* [Exercise goal]: Strip out the pictures and output each remaining line of the data word for word.

* [Data under study]:
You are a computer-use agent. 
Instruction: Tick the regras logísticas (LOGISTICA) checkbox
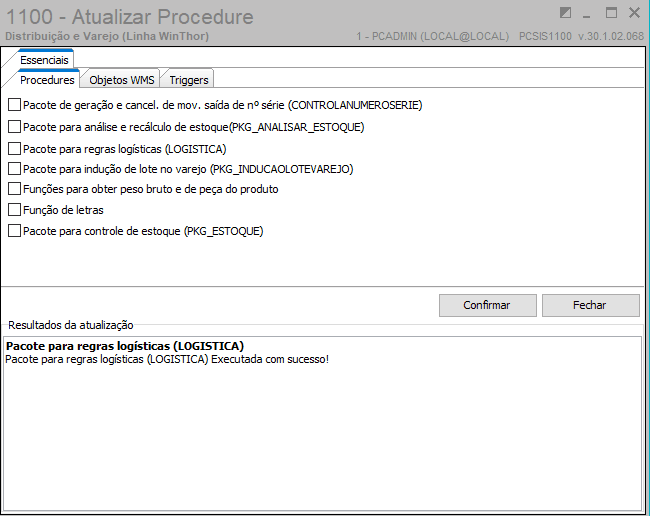14,148
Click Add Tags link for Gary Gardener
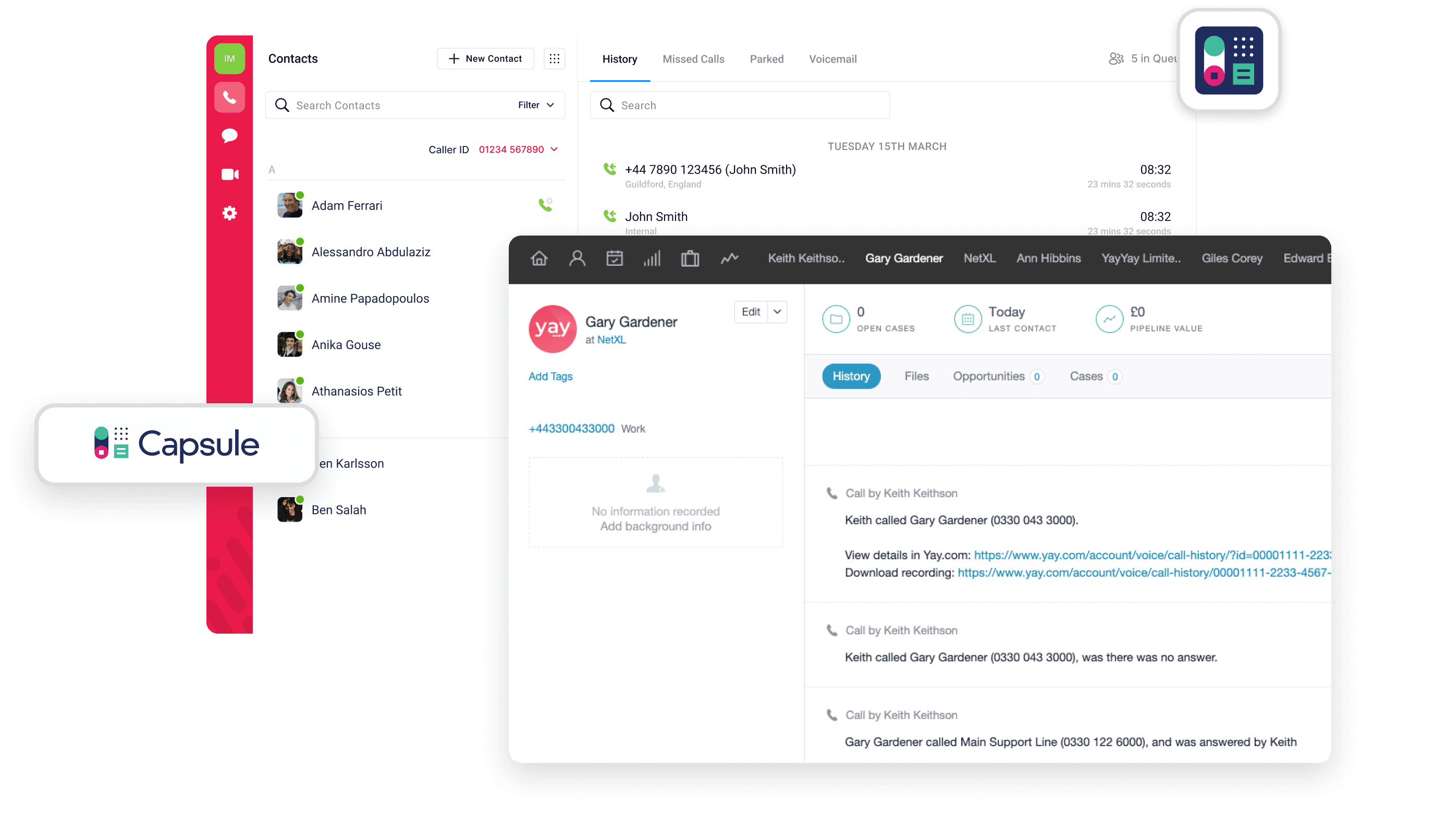The width and height of the screenshot is (1434, 840). pyautogui.click(x=550, y=376)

* [Task result]:
You are a computer-use agent. 
Instruction: Tick the regras logísticas (LOGISTICA) checkbox
14,148
Click Add Tags link for Gary Gardener
The width and height of the screenshot is (1434, 840). pyautogui.click(x=550, y=376)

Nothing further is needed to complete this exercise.